Pixel coordinate grounding data
---*---
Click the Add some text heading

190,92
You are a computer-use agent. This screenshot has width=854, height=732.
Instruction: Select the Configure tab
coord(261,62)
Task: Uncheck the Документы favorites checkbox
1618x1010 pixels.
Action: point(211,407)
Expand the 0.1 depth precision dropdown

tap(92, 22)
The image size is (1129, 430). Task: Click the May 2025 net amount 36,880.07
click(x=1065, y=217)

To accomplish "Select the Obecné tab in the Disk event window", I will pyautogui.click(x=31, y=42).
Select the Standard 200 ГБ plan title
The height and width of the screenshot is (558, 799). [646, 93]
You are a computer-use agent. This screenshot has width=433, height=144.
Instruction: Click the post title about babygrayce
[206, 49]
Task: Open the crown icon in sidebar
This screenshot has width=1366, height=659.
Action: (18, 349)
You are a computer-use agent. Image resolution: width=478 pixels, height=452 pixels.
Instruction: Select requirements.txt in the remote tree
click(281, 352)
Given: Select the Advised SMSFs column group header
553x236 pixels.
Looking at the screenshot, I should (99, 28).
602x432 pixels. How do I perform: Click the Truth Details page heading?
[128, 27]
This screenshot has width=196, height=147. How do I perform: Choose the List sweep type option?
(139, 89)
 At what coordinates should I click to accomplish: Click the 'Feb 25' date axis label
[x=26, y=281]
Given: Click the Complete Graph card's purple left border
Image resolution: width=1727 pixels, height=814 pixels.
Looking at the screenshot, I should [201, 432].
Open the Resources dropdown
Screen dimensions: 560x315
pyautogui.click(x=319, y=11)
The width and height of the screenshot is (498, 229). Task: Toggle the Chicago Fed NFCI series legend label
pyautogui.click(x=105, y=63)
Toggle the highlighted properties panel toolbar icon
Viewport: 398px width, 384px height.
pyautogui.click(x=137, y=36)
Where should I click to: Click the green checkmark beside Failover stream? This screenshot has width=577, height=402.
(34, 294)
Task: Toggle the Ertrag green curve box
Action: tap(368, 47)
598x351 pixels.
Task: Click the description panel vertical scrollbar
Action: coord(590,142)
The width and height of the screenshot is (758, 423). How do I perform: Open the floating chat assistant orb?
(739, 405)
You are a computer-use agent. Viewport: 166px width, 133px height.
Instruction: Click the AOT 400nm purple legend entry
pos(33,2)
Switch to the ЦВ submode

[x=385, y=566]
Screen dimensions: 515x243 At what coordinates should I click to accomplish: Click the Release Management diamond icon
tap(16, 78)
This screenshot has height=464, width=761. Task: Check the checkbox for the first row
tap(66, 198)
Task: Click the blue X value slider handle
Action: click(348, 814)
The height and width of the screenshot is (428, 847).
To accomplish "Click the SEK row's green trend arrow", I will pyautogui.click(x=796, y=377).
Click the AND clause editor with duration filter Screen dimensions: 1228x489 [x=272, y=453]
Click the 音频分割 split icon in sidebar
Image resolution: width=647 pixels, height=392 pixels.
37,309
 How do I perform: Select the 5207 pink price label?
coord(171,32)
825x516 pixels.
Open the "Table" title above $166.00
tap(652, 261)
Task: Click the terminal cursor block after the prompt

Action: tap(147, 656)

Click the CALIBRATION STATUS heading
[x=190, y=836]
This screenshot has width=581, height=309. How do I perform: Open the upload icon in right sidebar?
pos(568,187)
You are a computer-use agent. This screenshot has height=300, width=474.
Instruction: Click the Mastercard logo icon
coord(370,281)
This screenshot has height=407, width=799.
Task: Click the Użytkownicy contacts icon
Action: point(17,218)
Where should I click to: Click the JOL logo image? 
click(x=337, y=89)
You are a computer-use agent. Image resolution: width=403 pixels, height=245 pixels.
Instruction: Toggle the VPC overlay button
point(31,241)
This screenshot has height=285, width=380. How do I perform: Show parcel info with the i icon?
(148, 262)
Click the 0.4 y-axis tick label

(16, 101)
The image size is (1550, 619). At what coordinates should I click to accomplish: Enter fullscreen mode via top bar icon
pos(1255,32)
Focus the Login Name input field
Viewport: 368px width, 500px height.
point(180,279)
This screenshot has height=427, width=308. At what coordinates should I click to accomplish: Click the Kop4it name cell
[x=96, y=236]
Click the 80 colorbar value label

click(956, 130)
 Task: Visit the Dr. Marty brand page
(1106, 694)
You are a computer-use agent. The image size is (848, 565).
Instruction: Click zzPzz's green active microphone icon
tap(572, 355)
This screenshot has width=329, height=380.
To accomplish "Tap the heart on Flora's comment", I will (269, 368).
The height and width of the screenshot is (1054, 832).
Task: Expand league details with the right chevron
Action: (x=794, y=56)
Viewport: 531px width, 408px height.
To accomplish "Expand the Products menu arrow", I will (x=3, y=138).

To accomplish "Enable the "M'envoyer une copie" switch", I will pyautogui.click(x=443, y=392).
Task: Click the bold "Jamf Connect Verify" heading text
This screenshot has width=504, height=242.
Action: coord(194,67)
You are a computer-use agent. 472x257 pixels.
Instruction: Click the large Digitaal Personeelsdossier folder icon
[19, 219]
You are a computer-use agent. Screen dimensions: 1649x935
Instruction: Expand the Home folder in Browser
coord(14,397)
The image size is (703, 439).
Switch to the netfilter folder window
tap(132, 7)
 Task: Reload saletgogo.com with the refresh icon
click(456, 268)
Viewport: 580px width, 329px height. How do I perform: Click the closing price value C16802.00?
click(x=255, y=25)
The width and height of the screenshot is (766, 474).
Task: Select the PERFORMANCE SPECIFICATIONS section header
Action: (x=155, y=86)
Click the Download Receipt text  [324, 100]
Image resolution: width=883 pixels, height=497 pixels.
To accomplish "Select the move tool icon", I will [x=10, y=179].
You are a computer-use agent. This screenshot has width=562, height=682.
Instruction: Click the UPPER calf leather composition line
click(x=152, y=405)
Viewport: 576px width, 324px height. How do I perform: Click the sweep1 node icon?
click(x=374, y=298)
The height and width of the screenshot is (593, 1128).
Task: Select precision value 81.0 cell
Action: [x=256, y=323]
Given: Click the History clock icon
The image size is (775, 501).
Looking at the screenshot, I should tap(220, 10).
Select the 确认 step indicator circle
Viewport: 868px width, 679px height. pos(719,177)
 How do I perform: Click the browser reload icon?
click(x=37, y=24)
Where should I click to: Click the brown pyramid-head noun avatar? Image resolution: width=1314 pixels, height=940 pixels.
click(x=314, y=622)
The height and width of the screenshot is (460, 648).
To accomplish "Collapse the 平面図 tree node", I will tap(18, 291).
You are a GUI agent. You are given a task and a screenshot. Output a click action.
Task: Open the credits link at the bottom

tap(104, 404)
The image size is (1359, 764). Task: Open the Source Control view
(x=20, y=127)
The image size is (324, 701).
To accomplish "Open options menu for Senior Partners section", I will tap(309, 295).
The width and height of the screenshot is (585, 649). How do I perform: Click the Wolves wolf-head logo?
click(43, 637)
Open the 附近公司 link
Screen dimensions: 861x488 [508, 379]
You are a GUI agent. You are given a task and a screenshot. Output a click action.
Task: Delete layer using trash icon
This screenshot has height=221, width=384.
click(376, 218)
---*---
ASSIGNED TASK ▸
Line by line, retype the data exactly as written.

ANSWER TO THIS TASK ▸
Click the Add some text heading

190,92
You are a computer-use agent. This screenshot has width=854, height=732.
Instruction: Select the Configure tab
coord(261,62)
Task: Uncheck the Документы favorites checkbox
1618x1010 pixels.
Action: point(211,407)
Expand the 0.1 depth precision dropdown

tap(92, 22)
The image size is (1129, 430). Task: Click the May 2025 net amount 36,880.07
click(x=1065, y=217)

To accomplish "Select the Obecné tab in the Disk event window", I will pyautogui.click(x=31, y=42).
Select the Standard 200 ГБ plan title
The height and width of the screenshot is (558, 799). [646, 93]
You are a computer-use agent. This screenshot has width=433, height=144.
Instruction: Click the post title about babygrayce
[206, 49]
Task: Open the crown icon in sidebar
This screenshot has width=1366, height=659.
Action: (18, 349)
You are a computer-use agent. Image resolution: width=478 pixels, height=452 pixels.
Instruction: Select requirements.txt in the remote tree
click(281, 352)
Given: Select the Advised SMSFs column group header
553x236 pixels.
Looking at the screenshot, I should (99, 28).
602x432 pixels. How do I perform: Click the Truth Details page heading?
[128, 27]
This screenshot has width=196, height=147. How do I perform: Choose the List sweep type option?
(139, 89)
 At what coordinates should I click to accomplish: Click the 'Feb 25' date axis label
[x=26, y=281]
Given: Click the Complete Graph card's purple left border
Image resolution: width=1727 pixels, height=814 pixels.
Looking at the screenshot, I should [201, 432].
Open the Resources dropdown
Screen dimensions: 560x315
pyautogui.click(x=319, y=11)
The width and height of the screenshot is (498, 229). Task: Toggle the Chicago Fed NFCI series legend label
pyautogui.click(x=105, y=63)
Toggle the highlighted properties panel toolbar icon
Viewport: 398px width, 384px height.
pyautogui.click(x=137, y=36)
Where should I click to: Click the green checkmark beside Failover stream? This screenshot has width=577, height=402.
(34, 294)
Task: Toggle the Ertrag green curve box
Action: tap(368, 47)
598x351 pixels.
Task: Click the description panel vertical scrollbar
Action: coord(590,142)
The width and height of the screenshot is (758, 423). How do I perform: Open the floating chat assistant orb?
(739, 405)
You are a computer-use agent. Viewport: 166px width, 133px height.
Instruction: Click the AOT 400nm purple legend entry
pos(33,2)
Switch to the ЦВ submode

[x=385, y=566]
Screen dimensions: 515x243 At what coordinates should I click to accomplish: Click the Release Management diamond icon
tap(16, 78)
This screenshot has height=464, width=761. Task: Check the checkbox for the first row
tap(66, 198)
Task: Click the blue X value slider handle
Action: click(348, 814)
The height and width of the screenshot is (428, 847).
To accomplish "Click the SEK row's green trend arrow", I will pyautogui.click(x=796, y=377).
Click the AND clause editor with duration filter Screen dimensions: 1228x489 [x=272, y=453]
Click the 音频分割 split icon in sidebar
Image resolution: width=647 pixels, height=392 pixels.
37,309
 How do I perform: Select the 5207 pink price label?
coord(171,32)
825x516 pixels.
Open the "Table" title above $166.00
tap(652, 261)
Task: Click the terminal cursor block after the prompt

Action: tap(147, 656)

Click the CALIBRATION STATUS heading
[x=190, y=836]
This screenshot has width=581, height=309. How do I perform: Open the upload icon in right sidebar?
pos(568,187)
You are a computer-use agent. This screenshot has height=300, width=474.
Instruction: Click the Mastercard logo icon
coord(370,281)
This screenshot has height=407, width=799.
Task: Click the Użytkownicy contacts icon
Action: point(17,218)
Where should I click to: Click the JOL logo image? 
click(x=337, y=89)
You are a computer-use agent. Image resolution: width=403 pixels, height=245 pixels.
Instruction: Toggle the VPC overlay button
point(31,241)
This screenshot has height=285, width=380. How do I perform: Show parcel info with the i icon?
(148, 262)
Click the 0.4 y-axis tick label

(16, 101)
The image size is (1550, 619). At what coordinates should I click to accomplish: Enter fullscreen mode via top bar icon
pos(1255,32)
Focus the Login Name input field
Viewport: 368px width, 500px height.
point(180,279)
This screenshot has height=427, width=308. At what coordinates should I click to accomplish: Click the Kop4it name cell
[x=96, y=236]
Click the 80 colorbar value label

click(956, 130)
 Task: Visit the Dr. Marty brand page
(1106, 694)
You are a computer-use agent. The image size is (848, 565).
Instruction: Click zzPzz's green active microphone icon
tap(572, 355)
This screenshot has width=329, height=380.
To accomplish "Tap the heart on Flora's comment", I will (269, 368).
The height and width of the screenshot is (1054, 832).
Task: Expand league details with the right chevron
Action: (x=794, y=56)
Viewport: 531px width, 408px height.
To accomplish "Expand the Products menu arrow", I will (x=3, y=138).

To accomplish "Enable the "M'envoyer une copie" switch", I will pyautogui.click(x=443, y=392).
Task: Click the bold "Jamf Connect Verify" heading text
This screenshot has width=504, height=242.
Action: coord(194,67)
You are a computer-use agent. 472x257 pixels.
Instruction: Click the large Digitaal Personeelsdossier folder icon
[19, 219]
You are a computer-use agent. Screen dimensions: 1649x935
Instruction: Expand the Home folder in Browser
coord(14,397)
The image size is (703, 439).
Switch to the netfilter folder window
tap(132, 7)
 Task: Reload saletgogo.com with the refresh icon
click(456, 268)
Viewport: 580px width, 329px height. How do I perform: Click the closing price value C16802.00?
click(x=255, y=25)
The width and height of the screenshot is (766, 474).
Task: Select the PERFORMANCE SPECIFICATIONS section header
Action: (x=155, y=86)
Click the Download Receipt text  [324, 100]
Image resolution: width=883 pixels, height=497 pixels.
To accomplish "Select the move tool icon", I will [x=10, y=179].
You are a computer-use agent. This screenshot has width=562, height=682.
Instruction: Click the UPPER calf leather composition line
click(x=152, y=405)
Viewport: 576px width, 324px height. How do I perform: Click the sweep1 node icon?
click(x=374, y=298)
The height and width of the screenshot is (593, 1128).
Task: Select precision value 81.0 cell
Action: [x=256, y=323]
Given: Click the History clock icon
The image size is (775, 501).
Looking at the screenshot, I should tap(220, 10).
Select the 确认 step indicator circle
Viewport: 868px width, 679px height. pos(719,177)
 How do I perform: Click the browser reload icon?
click(x=37, y=24)
Where should I click to: Click the brown pyramid-head noun avatar? Image resolution: width=1314 pixels, height=940 pixels.
click(x=314, y=622)
The height and width of the screenshot is (460, 648).
To accomplish "Collapse the 平面図 tree node", I will tap(18, 291).
You are a GUI agent. You are given a task and a screenshot. Output a click action.
Task: Open the credits link at the bottom

tap(104, 404)
The image size is (1359, 764). Task: Open the Source Control view
(x=20, y=127)
The image size is (324, 701).
To accomplish "Open options menu for Senior Partners section", I will tap(309, 295).
The width and height of the screenshot is (585, 649). How do I perform: Click the Wolves wolf-head logo?
click(43, 637)
Open the 附近公司 link
Screen dimensions: 861x488 [508, 379]
You are a GUI agent. You are given a task and a screenshot. Output a click action.
Task: Delete layer using trash icon
This screenshot has height=221, width=384.
click(376, 218)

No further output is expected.